*EXTRACTED MATERIAL*.
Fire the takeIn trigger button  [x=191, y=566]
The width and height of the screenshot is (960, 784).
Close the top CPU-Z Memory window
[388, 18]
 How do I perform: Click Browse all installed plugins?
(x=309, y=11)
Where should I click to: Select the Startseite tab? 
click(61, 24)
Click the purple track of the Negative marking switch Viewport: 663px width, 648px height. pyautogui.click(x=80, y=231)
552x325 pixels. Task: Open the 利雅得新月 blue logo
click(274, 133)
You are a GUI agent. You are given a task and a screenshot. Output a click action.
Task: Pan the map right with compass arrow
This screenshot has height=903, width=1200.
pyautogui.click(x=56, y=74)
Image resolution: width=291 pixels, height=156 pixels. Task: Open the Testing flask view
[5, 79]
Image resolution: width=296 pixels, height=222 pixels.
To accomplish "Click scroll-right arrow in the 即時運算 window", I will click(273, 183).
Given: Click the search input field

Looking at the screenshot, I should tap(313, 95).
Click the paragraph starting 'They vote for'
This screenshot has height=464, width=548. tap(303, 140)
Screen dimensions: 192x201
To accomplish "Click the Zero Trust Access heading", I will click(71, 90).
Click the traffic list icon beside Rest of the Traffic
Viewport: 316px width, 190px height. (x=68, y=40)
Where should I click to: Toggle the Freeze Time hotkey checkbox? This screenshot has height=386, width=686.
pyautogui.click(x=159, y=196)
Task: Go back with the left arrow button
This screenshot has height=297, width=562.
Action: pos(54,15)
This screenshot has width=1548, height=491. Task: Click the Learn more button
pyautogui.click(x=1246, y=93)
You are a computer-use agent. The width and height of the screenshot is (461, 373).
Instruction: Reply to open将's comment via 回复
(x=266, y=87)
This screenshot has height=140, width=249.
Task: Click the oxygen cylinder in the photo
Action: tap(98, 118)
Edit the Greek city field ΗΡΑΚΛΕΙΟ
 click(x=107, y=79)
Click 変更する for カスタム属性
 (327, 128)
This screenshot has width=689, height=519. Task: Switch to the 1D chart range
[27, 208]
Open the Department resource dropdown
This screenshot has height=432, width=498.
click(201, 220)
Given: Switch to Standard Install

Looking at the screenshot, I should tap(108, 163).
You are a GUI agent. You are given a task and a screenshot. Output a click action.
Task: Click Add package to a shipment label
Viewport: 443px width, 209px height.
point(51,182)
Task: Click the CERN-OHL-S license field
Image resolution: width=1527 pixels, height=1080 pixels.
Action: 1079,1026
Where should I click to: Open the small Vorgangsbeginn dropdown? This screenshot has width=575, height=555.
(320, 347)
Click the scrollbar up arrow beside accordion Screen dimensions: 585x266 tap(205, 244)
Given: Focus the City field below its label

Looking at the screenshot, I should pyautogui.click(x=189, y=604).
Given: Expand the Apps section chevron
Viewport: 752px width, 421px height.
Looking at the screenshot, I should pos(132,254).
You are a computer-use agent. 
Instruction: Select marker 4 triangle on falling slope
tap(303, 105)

*EXERCISE BRIEF*. Within the records above, the line carrying "Viewport: 443px width, 209px height." starts the range and the last line ends it. Set down that range exactly.

*SOLUTION TO THE PROBLEM*.
Viewport: 443px width, 209px height.
point(51,182)
Task: Click the CERN-OHL-S license field
Image resolution: width=1527 pixels, height=1080 pixels.
Action: 1079,1026
Where should I click to: Open the small Vorgangsbeginn dropdown? This screenshot has width=575, height=555.
(320, 347)
Click the scrollbar up arrow beside accordion Screen dimensions: 585x266 tap(205, 244)
Given: Focus the City field below its label

Looking at the screenshot, I should pyautogui.click(x=189, y=604).
Given: Expand the Apps section chevron
Viewport: 752px width, 421px height.
Looking at the screenshot, I should pos(132,254).
You are a computer-use agent. 
Instruction: Select marker 4 triangle on falling slope
tap(303, 105)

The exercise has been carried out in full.